+++ INFORMATION +++

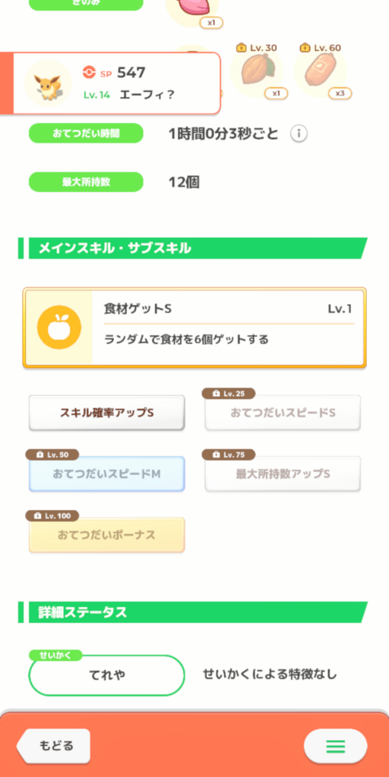This screenshot has height=777, width=389.
Task: Select locked おてつだいボーナス sub skill
Action: click(x=106, y=535)
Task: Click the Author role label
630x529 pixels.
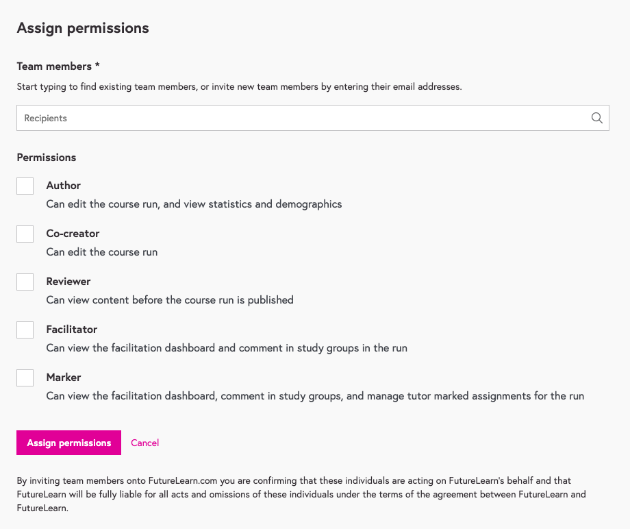Action: click(63, 185)
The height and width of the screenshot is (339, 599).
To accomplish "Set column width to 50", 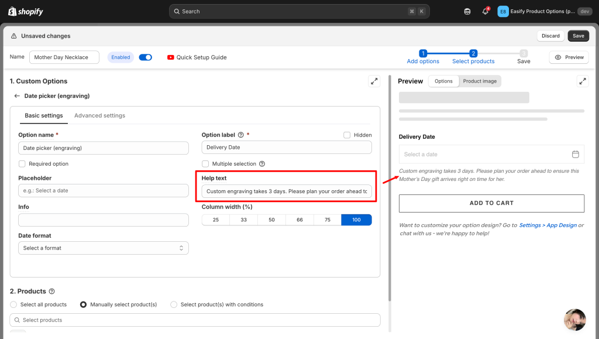I will (x=271, y=220).
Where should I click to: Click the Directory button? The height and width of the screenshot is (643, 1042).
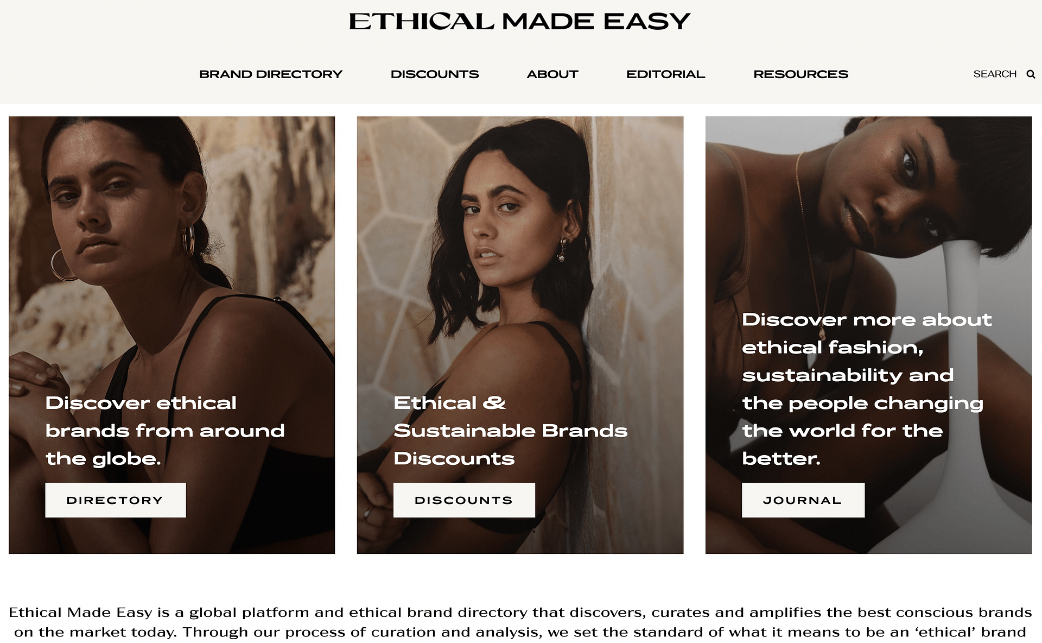[x=116, y=500]
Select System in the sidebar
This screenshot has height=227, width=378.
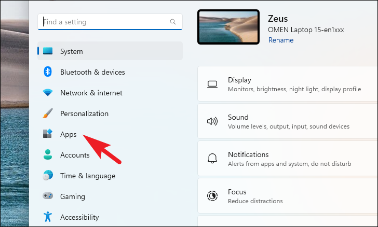click(x=110, y=51)
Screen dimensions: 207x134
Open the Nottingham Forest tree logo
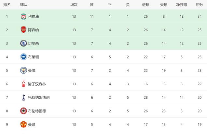(23, 84)
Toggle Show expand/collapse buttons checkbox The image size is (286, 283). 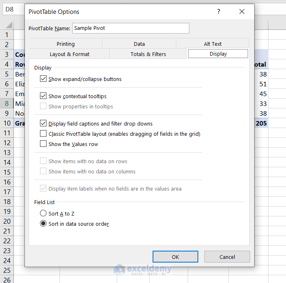point(43,79)
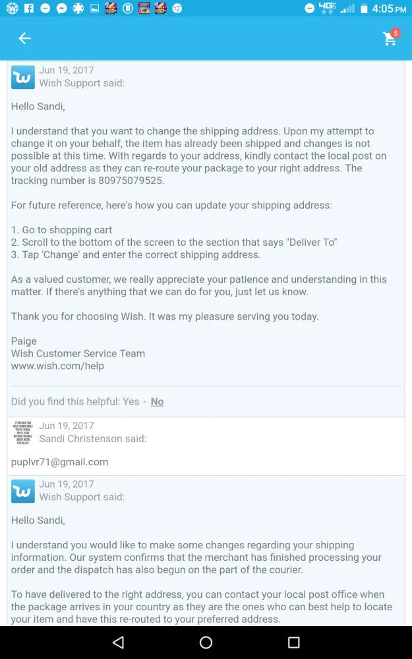Tap the battery indicator in status bar
Screen dimensions: 412x659
364,9
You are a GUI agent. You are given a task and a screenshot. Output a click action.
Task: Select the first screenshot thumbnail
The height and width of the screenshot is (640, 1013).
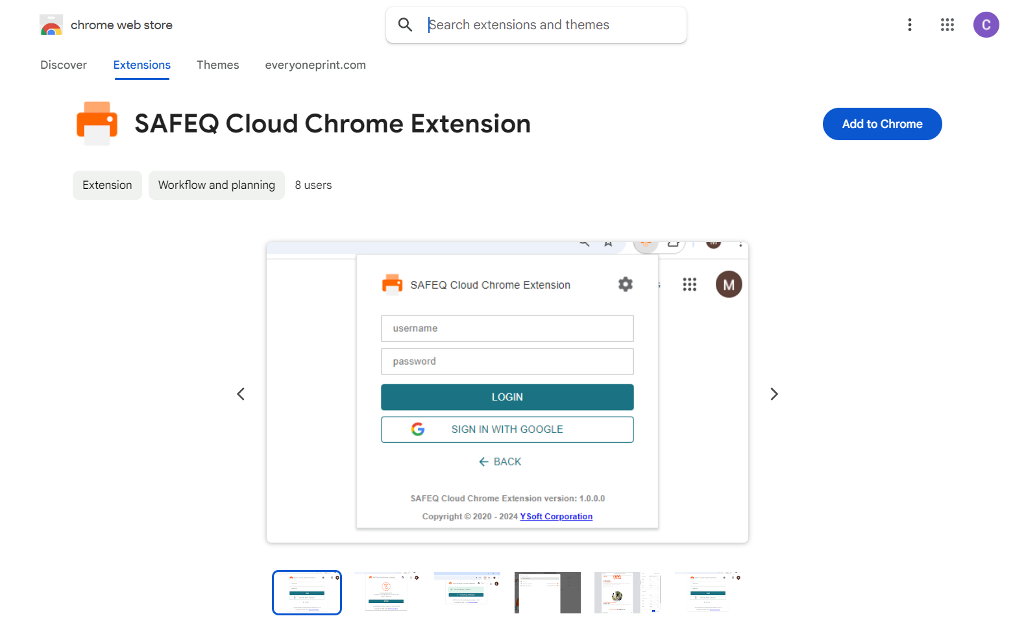click(306, 592)
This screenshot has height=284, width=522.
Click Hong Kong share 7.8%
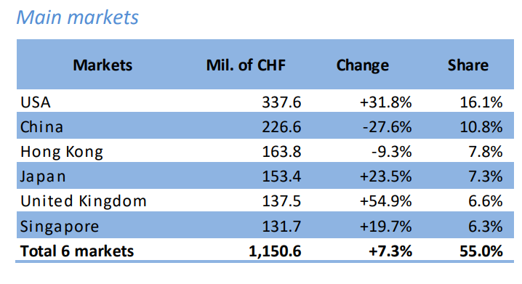[486, 152]
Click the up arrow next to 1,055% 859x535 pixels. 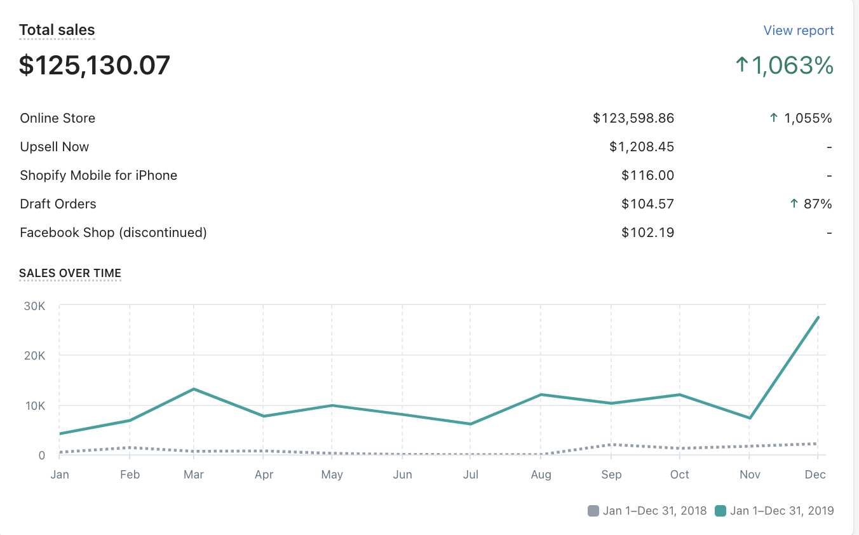[774, 118]
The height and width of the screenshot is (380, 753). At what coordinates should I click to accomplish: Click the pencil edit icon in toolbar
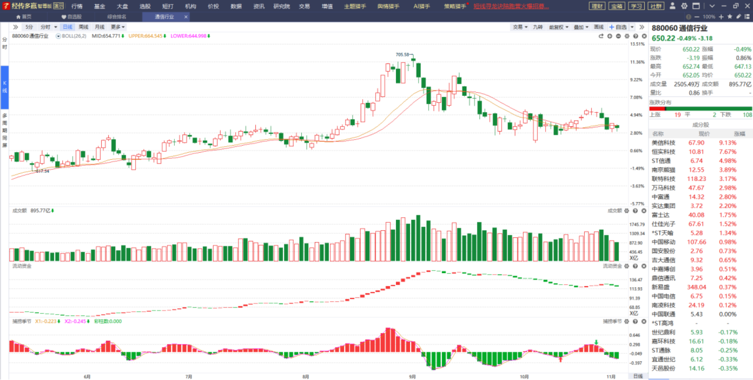tap(738, 17)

+++

Return exactly the lines running from the line with "The height and width of the screenshot is (380, 753)." through the final line of the listing. Leave the pictures out.

THE COMPLETED TASK |
The height and width of the screenshot is (380, 753). At what coordinates should I click to accomplish: Click the pencil edit icon in toolbar
tap(738, 17)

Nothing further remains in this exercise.